It should be noted that the cooling effects may be conservative because the simplistic approach to physical account modelling leads to an underestimation of the cooling effect of blue space features. Furthermore, the approach does not account for the locally felt cooling effects such as shading by street trees. For more information on all caveats please see the scoping study by Eftec and others 2018.
The cooling effect is valued through the estimated cost savings from air conditioning and the benefit from improved labour productivity. The benefit from improved labour productivity makes up most of the value, with avoided air conditioning energy costs only accounting for a small fraction. For more information on the method please see the Methodology guide and the scoping study.

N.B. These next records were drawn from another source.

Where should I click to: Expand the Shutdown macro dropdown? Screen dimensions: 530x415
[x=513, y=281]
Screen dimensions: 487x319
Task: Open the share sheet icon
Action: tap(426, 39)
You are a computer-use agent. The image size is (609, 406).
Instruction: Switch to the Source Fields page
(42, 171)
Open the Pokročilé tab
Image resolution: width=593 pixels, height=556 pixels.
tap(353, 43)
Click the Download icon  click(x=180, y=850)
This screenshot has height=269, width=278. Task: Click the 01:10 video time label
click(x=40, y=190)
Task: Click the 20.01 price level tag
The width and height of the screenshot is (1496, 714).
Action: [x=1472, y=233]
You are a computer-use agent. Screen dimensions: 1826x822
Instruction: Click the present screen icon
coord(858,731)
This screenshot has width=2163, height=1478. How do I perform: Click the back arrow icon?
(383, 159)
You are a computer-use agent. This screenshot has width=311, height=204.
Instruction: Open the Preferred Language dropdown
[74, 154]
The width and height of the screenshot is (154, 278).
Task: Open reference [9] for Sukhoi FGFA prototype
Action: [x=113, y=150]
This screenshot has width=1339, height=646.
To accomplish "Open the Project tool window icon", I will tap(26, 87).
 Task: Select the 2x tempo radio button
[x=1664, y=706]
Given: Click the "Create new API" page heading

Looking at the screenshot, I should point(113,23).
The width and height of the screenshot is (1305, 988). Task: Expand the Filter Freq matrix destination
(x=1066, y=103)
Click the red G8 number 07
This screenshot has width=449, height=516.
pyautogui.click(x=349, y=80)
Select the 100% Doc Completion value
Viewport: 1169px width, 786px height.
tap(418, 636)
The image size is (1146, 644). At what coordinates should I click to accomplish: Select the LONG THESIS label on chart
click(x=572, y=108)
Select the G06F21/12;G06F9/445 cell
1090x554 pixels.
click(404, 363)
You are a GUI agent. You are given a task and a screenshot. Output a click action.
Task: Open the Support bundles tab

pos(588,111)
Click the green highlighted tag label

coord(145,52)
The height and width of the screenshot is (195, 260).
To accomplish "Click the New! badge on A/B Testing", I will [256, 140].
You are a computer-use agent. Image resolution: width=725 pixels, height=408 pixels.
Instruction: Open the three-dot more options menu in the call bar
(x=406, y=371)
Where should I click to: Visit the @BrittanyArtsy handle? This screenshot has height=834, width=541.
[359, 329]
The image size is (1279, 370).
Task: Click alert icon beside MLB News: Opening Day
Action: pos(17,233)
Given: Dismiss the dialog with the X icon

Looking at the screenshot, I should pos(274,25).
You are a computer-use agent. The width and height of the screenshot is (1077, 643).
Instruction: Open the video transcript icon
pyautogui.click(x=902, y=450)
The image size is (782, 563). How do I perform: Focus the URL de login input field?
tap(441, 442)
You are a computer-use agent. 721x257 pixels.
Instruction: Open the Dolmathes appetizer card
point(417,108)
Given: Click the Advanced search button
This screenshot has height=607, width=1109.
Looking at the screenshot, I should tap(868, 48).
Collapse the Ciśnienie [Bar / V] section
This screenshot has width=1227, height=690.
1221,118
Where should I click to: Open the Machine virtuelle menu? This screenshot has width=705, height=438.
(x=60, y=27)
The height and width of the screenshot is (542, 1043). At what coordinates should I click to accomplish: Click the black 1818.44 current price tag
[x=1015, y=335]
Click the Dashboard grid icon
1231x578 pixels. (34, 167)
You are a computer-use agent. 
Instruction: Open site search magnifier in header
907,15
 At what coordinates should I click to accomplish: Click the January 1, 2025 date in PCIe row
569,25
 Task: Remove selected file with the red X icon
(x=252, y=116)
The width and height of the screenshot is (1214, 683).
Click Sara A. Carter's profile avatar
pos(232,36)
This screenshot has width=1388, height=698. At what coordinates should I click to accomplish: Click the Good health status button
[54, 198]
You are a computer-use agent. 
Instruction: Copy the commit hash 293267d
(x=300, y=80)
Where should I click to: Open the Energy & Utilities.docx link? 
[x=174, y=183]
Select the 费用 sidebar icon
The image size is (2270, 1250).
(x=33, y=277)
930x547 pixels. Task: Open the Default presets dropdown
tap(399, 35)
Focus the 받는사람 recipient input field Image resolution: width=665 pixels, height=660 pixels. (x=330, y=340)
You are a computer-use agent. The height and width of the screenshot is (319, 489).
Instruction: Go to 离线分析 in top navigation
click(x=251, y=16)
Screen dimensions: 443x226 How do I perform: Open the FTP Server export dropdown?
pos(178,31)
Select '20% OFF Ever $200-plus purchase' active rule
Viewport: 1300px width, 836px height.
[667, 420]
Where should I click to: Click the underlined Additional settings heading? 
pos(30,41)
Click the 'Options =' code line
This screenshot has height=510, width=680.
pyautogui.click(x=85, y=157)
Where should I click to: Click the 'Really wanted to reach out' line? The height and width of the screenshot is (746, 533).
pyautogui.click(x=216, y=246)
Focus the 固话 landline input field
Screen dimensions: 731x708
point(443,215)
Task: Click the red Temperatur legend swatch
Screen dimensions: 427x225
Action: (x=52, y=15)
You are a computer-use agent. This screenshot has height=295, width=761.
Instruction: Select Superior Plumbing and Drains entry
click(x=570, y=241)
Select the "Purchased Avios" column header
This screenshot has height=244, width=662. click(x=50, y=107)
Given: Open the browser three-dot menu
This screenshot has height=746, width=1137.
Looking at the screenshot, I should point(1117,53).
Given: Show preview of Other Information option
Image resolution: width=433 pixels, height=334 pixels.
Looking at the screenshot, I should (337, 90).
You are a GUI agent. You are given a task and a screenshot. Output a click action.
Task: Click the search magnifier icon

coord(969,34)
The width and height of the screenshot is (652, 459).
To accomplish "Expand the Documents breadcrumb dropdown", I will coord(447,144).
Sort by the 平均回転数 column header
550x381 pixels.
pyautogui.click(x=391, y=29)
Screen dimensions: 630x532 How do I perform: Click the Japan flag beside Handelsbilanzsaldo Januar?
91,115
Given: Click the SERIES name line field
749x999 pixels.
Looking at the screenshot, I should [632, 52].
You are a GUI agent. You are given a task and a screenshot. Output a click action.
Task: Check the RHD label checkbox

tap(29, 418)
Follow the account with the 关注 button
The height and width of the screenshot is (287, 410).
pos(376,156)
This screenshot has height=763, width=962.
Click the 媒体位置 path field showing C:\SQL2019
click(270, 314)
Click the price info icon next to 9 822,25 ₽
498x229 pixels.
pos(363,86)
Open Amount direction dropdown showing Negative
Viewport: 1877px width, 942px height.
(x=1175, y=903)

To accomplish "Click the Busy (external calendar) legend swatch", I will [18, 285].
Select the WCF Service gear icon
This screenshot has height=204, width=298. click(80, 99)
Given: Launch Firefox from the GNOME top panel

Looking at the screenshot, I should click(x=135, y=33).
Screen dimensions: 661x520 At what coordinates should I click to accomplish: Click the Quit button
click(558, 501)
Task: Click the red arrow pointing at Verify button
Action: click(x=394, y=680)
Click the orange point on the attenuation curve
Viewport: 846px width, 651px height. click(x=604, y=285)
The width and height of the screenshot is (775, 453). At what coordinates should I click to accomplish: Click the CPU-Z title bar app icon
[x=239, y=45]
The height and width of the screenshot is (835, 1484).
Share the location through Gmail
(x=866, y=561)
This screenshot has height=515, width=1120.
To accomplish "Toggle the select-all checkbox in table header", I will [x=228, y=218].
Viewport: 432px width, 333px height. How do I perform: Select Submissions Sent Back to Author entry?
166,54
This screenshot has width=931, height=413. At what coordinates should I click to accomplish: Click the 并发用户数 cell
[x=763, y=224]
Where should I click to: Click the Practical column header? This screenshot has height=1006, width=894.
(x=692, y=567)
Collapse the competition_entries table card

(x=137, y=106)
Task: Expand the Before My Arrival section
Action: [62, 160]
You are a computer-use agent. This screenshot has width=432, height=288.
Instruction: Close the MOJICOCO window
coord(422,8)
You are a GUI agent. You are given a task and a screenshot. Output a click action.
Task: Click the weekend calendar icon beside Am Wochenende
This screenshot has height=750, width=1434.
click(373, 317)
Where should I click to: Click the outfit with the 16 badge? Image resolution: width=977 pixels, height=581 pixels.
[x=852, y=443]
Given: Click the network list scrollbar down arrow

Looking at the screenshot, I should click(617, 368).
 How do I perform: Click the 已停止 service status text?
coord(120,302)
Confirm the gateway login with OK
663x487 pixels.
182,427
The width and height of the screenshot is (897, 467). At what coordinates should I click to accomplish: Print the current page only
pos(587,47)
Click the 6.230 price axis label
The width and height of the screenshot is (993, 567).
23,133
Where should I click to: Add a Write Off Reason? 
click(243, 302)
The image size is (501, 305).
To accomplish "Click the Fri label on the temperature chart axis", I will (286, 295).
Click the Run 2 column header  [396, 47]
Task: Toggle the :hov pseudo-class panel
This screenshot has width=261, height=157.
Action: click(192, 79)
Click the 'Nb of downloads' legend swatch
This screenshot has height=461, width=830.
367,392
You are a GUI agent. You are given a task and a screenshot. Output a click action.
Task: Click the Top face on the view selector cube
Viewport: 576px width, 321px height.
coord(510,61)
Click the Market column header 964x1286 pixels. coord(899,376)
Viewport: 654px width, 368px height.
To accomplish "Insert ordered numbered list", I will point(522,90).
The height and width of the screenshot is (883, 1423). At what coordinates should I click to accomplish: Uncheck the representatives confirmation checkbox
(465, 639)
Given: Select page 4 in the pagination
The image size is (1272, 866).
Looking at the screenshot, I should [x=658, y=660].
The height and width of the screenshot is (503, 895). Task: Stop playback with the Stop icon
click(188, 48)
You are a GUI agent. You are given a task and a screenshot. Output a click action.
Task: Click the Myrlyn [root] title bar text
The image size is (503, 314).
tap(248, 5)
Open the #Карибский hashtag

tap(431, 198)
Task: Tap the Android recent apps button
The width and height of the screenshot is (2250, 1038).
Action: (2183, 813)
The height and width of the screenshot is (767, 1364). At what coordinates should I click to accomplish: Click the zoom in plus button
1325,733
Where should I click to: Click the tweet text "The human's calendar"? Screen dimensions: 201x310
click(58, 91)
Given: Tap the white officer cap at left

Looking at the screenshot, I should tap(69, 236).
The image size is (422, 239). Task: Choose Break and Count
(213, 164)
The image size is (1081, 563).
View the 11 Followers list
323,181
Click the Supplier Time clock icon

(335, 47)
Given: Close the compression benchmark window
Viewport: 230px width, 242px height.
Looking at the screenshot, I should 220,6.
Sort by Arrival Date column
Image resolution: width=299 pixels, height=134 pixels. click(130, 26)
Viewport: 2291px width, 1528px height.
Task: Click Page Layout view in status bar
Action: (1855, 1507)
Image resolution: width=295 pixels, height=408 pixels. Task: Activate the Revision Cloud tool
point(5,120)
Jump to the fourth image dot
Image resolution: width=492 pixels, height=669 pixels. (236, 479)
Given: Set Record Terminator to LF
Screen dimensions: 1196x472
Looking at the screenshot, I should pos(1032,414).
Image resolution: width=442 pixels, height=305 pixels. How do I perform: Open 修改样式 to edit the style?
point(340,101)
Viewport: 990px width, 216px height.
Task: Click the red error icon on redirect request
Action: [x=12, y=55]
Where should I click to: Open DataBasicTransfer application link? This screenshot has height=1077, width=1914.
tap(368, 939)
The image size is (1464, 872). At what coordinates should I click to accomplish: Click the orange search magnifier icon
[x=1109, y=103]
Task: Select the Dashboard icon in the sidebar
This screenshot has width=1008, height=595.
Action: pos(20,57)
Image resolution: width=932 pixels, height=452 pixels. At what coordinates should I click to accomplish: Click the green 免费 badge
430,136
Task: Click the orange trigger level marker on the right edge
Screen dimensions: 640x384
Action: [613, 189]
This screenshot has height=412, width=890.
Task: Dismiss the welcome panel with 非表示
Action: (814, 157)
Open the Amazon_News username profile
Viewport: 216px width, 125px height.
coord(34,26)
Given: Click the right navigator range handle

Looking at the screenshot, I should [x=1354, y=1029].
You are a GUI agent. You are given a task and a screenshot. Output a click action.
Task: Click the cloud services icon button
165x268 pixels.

Table 7 shows the total annual value of labour productivity savings and avoided air conditioning energy costs across the 11 city regions. From Table 7, the cities in the south, that is London and Cardiff city regions, experienced the greatest benefits from urban cooling, with the London city region having the largest amount in avoided costs of £207.8 million in 2017 (84% of the total). This is because London has the biggest economy as well as the greatest number of hot days (7.42 days out of a total of 25.71 hot days in 2017). “Hot days” throughout this section refers to any days equal to or between 28 degree Celsius and 35 degree Celsius.
Between 2016 and 2017, the total annual value across all 11 cities regions declined slightly from £278.8 million in 2016 to £247.8 million in 2017, despite having five more hot days overall (see Table 7). This is because the London city region, the largest economy in this study, saw a reduction in avoided costs due to fewer hot days. Also, there were no hot days in both the Edinburgh and Glasgow city regions, so no values were assigned to these regions.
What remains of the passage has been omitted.